The landscape: it is Orange County/LA weirdness -- strip malls, brake lights, weird power plants, car dealerships, sitcom billboards -- until you come to the Getty perched up on the left. Then there is a gradual climb up and the scenery quiets into steep brown mountains patched with brush, and then a decent into "the valley." The net 45 minutes or so, you climb and wind through the mountains. They are a different kind of mountain than we have in the east -- they look much more geologically formed, more sculpted crevices and grooved faces, as if water gushed down them not too long ago. Their surface is different too; rather than being covered head to toe in trees, they are brown dirt and rock with scattered shrubs, desertous ones, patchy over them. The higher you climb, though, the more pines there are, and this morning, I even saw some stubborn remaining snow frozen in the shadows.
When the road begins to wind downward (my ears always pop here), it suddenly straightens out into a perfect ironed ribbon and the land becomes farms as far as you can see.

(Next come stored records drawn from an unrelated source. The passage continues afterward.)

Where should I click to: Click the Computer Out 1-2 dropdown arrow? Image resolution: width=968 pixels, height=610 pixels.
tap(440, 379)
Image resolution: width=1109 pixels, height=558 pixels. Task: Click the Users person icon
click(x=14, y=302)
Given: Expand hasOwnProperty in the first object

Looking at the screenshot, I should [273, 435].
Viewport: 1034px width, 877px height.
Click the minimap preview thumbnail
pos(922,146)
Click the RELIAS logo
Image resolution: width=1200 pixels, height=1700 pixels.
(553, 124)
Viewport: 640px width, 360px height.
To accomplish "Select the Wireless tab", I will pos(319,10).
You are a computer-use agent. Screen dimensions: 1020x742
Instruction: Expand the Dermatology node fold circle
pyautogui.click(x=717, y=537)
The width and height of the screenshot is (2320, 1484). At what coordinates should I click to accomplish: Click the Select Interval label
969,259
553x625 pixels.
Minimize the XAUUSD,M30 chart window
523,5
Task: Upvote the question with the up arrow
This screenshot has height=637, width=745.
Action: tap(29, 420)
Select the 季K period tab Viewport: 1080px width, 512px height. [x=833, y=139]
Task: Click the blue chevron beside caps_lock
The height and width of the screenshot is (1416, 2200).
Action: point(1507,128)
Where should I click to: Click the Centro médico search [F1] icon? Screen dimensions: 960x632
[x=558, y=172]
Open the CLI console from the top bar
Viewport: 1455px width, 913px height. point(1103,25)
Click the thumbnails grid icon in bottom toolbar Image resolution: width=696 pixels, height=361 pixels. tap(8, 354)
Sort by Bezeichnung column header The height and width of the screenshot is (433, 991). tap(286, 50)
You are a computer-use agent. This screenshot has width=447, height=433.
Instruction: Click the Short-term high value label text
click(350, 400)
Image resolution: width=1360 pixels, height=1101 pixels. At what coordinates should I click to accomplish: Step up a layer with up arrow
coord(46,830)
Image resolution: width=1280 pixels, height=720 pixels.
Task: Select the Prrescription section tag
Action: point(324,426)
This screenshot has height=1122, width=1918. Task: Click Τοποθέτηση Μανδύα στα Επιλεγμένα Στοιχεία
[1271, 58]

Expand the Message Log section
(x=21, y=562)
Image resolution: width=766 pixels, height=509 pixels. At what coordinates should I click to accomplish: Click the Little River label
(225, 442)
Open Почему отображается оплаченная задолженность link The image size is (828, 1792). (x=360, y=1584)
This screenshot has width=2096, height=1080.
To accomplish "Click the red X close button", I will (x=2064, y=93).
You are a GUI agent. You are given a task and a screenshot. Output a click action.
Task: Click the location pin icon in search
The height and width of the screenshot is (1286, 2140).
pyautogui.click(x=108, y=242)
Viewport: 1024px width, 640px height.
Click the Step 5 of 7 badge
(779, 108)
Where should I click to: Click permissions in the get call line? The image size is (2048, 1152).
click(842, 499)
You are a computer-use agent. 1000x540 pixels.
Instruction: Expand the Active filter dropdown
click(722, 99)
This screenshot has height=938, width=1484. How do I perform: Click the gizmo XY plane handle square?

Unfortunately, yesterday when I drove north, there was so much smog that as far as I could see was only a few cars in front of me. . ,
The farm land lasts for miles and miles. There are mostly orchards. Some were shaggy with leaves and full of oranges, but most were barren. Those trees, which I think were almond trees (must ask Eli) were the color of pink tinsel Christmas trees, but quieter -- just the sheen along the bare branches.
My favorite part of the drive is what comes next -- the smooth round hills, much softer than the others, that bulge and roll for the miles before San Francisco. These hills, I think, are where Salinas is -- read East of Eden. These hills, which slope to the road and have cows standing at impossible angles on them, are different every time I pass them. They change with the light and the seasons. Last time I drove, they were soft and downy (see pic below), but yesterday they were different entirely. They looked more like worn leather, the down gone, like skin. They looked muscular, sensual, breathing.
And today they were shadowy and lovely but not striking. These are the hills where the windmills are that make me think of Ben. Yesterday, they were all stopped. Almost eerie. And I wondered who decides that an energy supply is sufficient for the moment, who programs them to resist when the wind blows.